Doing this together, symbolised by placing our letters in the Easter fire, will I believe have enormous repercussions for St Giles, especially as we look from next week at the annual reports and ready ourselves  for the Annual Meeting in three weeks time with the opportunities there for commitment to service.

How might my letter look, as your parish priest?

Yes to celebration – I would tell God I’m so grateful St Giles is the high achieving church it is in terms of community service.

Yes to sorrow – I would say sorry our ownership of proportionate giving to his work is so weak, reflecting not just suspicion about where the money goes but lack of faith in the future he has for us.

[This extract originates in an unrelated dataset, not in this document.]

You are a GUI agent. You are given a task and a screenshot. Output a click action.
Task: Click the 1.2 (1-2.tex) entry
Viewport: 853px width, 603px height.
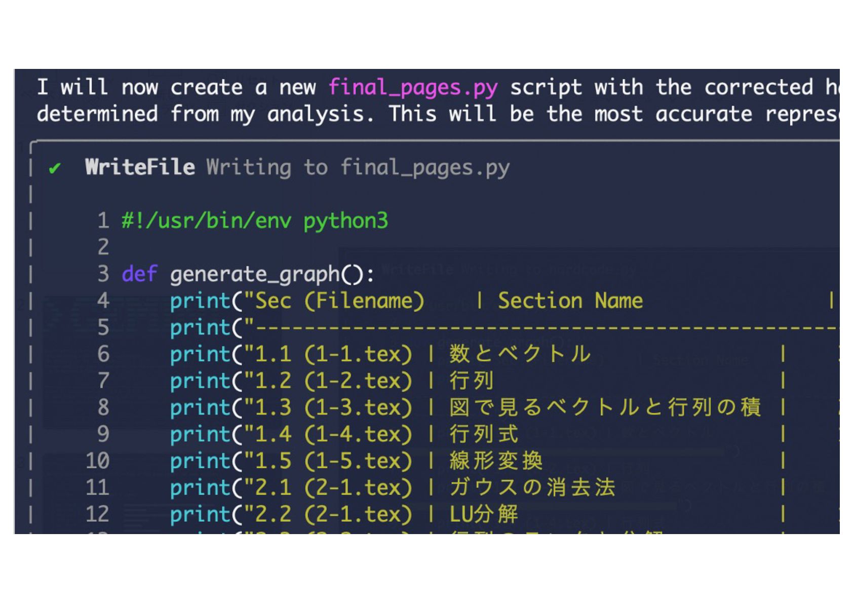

Yes to today – I would tell God in my letter that we need today Elishas to follow Elijah’s like James Nicholson, new leaders to be elected as church officers at the APCM, and leaders in prayer to back them up – today!

Yes to tomorrow – I would tell God of our concern to be a church that grows in faith, love and numbers and of our need for toilet facilities so as to make for that better tomorrow in terms of access to Christian community.

Those are just some of my ideas I’ll give God in my Easter letter, alongside personal thanksgiving for lives I’ve helped touch for him, regrets over my shortcomings, prayer for his Spirit to empower me today and discernment about best future employment of my gifts.

Yes to celebration, yes to sorrow, yes to today, yes to tomorrow is our prayer. It is also that of Craig and Samantha with Dexter. Craig is au fait with the sort of strategic thinking I’ve presented through the large team he runs at EDF Energy. He knows any organisation must struggle to keep the important things the important things. Sam is a good foil to him in her child care work which is less strategic and more of a going with the day by day hour by hour flow of things.

I’ve talked to them and at least two other young families recently about the struggle to get to Church on a Sunday. It seems the answer is a matter of discipline and nothing less. If, as the promises of baptism indicate, church is be all and end all, how can we fail to keep Sunday, the Lords’ day, but with the Lord’s family around the Lord’s table?

Children need a path to follow, they need both to know and to honour the most important things in life. Daily prayer, Sunday eucharist, bible reading, knowing the creed, welcoming the sacraments, confessing your sins, placing your time, talents and money into God’s service are part of serving the great cause that will outlast us all - that of the Love which moves the sun and the stars.

Today’s gospel reading showed us this love as Jesus wept over the death of Lazarus and then showed his power raising him from the dead. I believe Jesus weeps over me and over you and what is deadly within us through sin. Then, again and again, he says ‘come out!’ drawing forth from us the immortal life of his Spirit.

My letter to God will have words like the first sentence of the gospel, ‘Lord, he whom you love is ill’.  Sickness of spirit is our condition but it’s a condition with a remedy. God who made us anticipated this sickness, caused by misuse of our freedom, and provides in Jesus Christ the remedy for sin, sickness, fear, doubt, death and the devil! When we call on God he counters these evil powers with forgiveness, healing and deliverance - but we need to call on him!

This morning we join Samantha and Craig in calling on God for Dexter and his future.  We join them in saying ‘Yes to God’ who offers spiritual regeneration to all who believe and are baptised. Just as this couple strayed from one another and yet came back, so we all stray from God day by day and still find our way back, drawn by his magnetic love. The Letter to God exercise is his call to come back to the truth and love that is in Jesus. 

God wants our yes and our success but he wants our yes more than our success – a costly yes signed, as Dexter will be, with the cross.